◆ GOAL
Please reproduce the post about Bush and the British and Australian troop withdrawals from Iraq, word for word and in full.

Monday, September 03, 2007

Bush Warns UK, Australia Over Troop Withdrawals : Nobody Leaves Iraq Until I Say We've Won

Creates Own Reality-World To Counter Truth Of His Troop "Surge" Failure

President Bush is showing something close to aggression towards the United Kingdom and Australia as debate rages about withdrawing their troops from Iraq.

In the UK, prime minister Gordon Brown is actively defending the British withdrawal from Basra, and signs of clear tension are now rising between Bush and Brown over leaking plans for a total pullout of British troops.

In Australia, the 'Next Prime Minister' Kevin Rudd - heavily pegged to win the coming election over Bush's best friend in the Pacific, John Howard - is refusing to back down from his pledge to withdraw Australia's combat troops by mid-2008.

In the UK, Gordon Brown has the backing of the vast majority of the British people to pull the troops out of Iraq, and in Australia a large majority back Kevin Rudd's plans.

Here's Bush talking about the defiance of Gordon Brown :
"We need all our coalition partners. I understand that everybody's got their own internal politics. My only point is that whether it be Afghanistan or Iraq, we've got more work to do."

In a Sky News interview, he made clear his irritation with Mr Brown's approach on Iraq. He said Western troops should only think of pulling out once they had completed the "hard work" of defeating al-Qa'ida and Iranian-backed insurgents.

"What matters is success, and I believe we can be successful. This hard work will achieve what we all want, which is, over time, fewer troops and peace. The main thing we want is to make sure that we deal these radicals and extremists a major blow, which is success in Iraq."
Expect a new definition of "success in Iraq" to fall from Bush's lips shortly.

Here's Bush on Kevin Rudd's plans to get Australia out of Iraq :
"I'm going to remind him that, one, the stakes in Iraq are very high for peace..."

◆ DATA RECORDS
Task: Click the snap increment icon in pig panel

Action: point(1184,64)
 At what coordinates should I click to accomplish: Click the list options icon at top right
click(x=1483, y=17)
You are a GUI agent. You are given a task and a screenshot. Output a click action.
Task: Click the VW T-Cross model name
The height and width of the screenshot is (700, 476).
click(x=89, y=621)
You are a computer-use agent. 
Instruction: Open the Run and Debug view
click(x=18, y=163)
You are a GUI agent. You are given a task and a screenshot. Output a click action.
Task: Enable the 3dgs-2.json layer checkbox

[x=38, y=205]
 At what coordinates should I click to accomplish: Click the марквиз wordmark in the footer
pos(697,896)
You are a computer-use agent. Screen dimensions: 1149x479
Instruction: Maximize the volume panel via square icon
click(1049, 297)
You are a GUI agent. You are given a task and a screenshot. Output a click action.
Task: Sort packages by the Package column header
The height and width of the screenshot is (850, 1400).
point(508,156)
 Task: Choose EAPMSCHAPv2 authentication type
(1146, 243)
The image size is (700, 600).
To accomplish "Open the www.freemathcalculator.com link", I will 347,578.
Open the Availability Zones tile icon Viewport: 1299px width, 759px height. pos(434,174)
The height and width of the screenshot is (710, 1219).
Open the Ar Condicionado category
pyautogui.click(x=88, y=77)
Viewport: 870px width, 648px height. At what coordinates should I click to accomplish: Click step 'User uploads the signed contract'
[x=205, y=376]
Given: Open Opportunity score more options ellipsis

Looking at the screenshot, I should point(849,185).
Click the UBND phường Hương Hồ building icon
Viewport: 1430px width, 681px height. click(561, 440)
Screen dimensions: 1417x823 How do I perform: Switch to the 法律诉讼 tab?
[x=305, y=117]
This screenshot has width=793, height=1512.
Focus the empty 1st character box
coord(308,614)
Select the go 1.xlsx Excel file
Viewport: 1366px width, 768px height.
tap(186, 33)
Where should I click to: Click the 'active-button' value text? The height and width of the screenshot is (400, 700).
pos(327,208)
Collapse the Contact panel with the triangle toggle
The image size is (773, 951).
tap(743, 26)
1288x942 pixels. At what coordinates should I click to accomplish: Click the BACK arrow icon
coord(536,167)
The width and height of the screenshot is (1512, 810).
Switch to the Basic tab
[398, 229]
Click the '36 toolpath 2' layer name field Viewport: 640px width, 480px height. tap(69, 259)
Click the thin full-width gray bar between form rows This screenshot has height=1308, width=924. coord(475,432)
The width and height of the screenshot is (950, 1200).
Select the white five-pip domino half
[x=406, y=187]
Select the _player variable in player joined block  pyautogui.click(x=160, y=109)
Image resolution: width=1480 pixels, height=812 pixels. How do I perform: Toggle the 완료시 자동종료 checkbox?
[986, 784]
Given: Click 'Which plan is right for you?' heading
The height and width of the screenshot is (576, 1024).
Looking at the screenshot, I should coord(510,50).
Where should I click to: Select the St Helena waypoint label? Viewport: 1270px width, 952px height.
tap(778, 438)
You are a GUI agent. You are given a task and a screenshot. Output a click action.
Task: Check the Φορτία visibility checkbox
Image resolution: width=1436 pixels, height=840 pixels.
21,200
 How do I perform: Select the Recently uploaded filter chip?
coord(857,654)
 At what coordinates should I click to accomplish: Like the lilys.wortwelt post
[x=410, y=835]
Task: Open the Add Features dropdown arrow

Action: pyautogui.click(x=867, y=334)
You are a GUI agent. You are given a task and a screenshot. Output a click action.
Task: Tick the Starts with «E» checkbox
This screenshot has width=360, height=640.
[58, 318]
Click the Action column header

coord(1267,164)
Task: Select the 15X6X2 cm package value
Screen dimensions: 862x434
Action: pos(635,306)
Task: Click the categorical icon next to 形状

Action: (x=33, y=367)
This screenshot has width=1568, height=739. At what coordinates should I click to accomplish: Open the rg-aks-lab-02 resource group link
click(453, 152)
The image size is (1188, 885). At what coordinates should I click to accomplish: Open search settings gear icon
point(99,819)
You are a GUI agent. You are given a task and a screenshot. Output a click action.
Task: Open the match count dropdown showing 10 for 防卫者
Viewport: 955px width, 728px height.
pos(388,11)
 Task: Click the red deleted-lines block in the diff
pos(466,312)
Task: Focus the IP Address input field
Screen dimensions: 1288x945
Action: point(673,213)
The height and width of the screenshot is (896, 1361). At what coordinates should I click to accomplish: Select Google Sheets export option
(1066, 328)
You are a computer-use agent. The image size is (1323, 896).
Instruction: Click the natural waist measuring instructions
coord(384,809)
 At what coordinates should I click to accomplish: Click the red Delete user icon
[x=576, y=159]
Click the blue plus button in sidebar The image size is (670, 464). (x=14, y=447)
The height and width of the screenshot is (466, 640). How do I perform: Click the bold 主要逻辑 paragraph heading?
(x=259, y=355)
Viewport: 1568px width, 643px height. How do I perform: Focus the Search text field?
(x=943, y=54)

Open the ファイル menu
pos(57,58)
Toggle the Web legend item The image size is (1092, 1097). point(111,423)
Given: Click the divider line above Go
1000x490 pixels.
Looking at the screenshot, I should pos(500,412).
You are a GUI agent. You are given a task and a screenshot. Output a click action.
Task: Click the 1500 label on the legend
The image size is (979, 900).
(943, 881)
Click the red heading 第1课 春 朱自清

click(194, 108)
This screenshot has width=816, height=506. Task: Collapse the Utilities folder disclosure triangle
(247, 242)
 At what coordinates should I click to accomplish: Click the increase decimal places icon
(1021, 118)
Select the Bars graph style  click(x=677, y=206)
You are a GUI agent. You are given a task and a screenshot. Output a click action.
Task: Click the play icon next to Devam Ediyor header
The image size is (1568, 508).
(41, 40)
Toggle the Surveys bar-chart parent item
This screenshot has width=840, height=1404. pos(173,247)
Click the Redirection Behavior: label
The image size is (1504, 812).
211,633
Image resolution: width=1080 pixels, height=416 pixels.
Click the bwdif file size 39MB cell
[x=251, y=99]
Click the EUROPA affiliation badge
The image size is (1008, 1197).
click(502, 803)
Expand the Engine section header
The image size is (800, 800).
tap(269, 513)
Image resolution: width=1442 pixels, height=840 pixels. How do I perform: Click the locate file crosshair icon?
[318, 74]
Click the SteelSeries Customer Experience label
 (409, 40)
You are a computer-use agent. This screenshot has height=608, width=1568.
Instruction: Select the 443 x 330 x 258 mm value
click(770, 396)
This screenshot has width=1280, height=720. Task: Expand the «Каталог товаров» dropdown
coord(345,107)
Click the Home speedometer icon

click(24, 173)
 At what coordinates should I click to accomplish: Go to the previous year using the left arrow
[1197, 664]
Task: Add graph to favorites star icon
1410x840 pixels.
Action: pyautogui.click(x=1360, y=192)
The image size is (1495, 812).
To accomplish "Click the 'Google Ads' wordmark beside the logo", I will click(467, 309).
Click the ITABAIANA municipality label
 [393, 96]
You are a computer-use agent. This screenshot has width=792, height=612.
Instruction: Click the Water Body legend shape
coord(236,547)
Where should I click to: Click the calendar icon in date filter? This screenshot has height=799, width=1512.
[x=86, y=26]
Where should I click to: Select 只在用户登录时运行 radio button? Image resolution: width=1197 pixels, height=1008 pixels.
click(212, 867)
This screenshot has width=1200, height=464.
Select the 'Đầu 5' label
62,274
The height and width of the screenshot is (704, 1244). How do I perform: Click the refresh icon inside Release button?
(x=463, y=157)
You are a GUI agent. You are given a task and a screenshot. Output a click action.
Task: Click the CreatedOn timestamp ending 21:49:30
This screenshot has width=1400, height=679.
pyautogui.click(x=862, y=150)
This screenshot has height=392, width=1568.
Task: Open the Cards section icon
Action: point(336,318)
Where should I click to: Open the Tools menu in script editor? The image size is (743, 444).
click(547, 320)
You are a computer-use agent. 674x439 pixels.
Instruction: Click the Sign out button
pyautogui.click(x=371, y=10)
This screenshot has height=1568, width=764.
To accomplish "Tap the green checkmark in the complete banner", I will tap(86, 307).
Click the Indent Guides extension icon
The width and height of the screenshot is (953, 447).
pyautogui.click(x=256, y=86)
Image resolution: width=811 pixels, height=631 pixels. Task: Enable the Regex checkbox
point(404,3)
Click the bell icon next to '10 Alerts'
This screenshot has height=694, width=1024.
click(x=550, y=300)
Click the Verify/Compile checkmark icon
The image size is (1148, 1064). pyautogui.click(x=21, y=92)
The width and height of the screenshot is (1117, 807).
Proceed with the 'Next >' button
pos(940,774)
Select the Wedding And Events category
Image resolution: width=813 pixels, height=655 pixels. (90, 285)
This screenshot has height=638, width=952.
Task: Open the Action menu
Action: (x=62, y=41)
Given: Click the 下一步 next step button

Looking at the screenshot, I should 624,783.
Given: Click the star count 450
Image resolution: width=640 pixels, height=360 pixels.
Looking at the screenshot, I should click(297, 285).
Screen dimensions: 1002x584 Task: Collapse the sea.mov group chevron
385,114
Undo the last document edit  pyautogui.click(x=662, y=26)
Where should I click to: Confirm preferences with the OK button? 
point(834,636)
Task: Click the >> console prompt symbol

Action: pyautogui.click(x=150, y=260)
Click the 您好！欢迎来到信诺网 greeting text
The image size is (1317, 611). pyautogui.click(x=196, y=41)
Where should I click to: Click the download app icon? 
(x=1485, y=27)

◆ EXERCISE ANSWER
Monday, September 03, 2007

Bush Warns UK, Australia Over Troop Withdrawals : Nobody Leaves Iraq Until I Say We've Won

Creates Own Reality-World To Counter Truth Of His Troop "Surge" Failure

President Bush is showing something close to aggression towards the United Kingdom and Australia as debate rages about withdrawing their troops from Iraq.

In the UK, prime minister Gordon Brown is actively defending the British withdrawal from Basra, and signs of clear tension are now rising between Bush and Brown over leaking plans for a total pullout of British troops.

In Australia, the 'Next Prime Minister' Kevin Rudd - heavily pegged to win the coming election over Bush's best friend in the Pacific, John Howard - is refusing to back down from his pledge to withdraw Australia's combat troops by mid-2008.

In the UK, Gordon Brown has the backing of the vast majority of the British people to pull the troops out of Iraq, and in Australia a large majority back Kevin Rudd's plans.

Here's Bush talking about the defiance of Gordon Brown :
"We need all our coalition partners. I understand that everybody's got their own internal politics. My only point is that whether it be Afghanistan or Iraq, we've got more work to do."

In a Sky News interview, he made clear his irritation with Mr Brown's approach on Iraq. He said Western troops should only think of pulling out once they had completed the "hard work" of defeating al-Qa'ida and Iranian-backed insurgents.

"What matters is success, and I believe we can be successful. This hard work will achieve what we all want, which is, over time, fewer troops and peace. The main thing we want is to make sure that we deal these radicals and extremists a major blow, which is success in Iraq."
Expect a new definition of "success in Iraq" to fall from Bush's lips shortly.

Here's Bush on Kevin Rudd's plans to get Australia out of Iraq :
"I'm going to remind him that, one, the stakes in Iraq are very high for peace..."